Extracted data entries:
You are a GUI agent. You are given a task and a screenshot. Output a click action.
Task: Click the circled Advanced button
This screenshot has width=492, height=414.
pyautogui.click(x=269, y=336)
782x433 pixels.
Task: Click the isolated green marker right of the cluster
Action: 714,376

[WHAT TO WORK ON]
Without changing a single character, repeat each record.

[RESULT BELOW]
You are a GUI agent. You are given a task and a screenshot. Output a click action.
Task: Click the circled Advanced button
This screenshot has width=492, height=414.
pyautogui.click(x=269, y=336)
782x433 pixels.
Task: Click the isolated green marker right of the cluster
Action: 714,376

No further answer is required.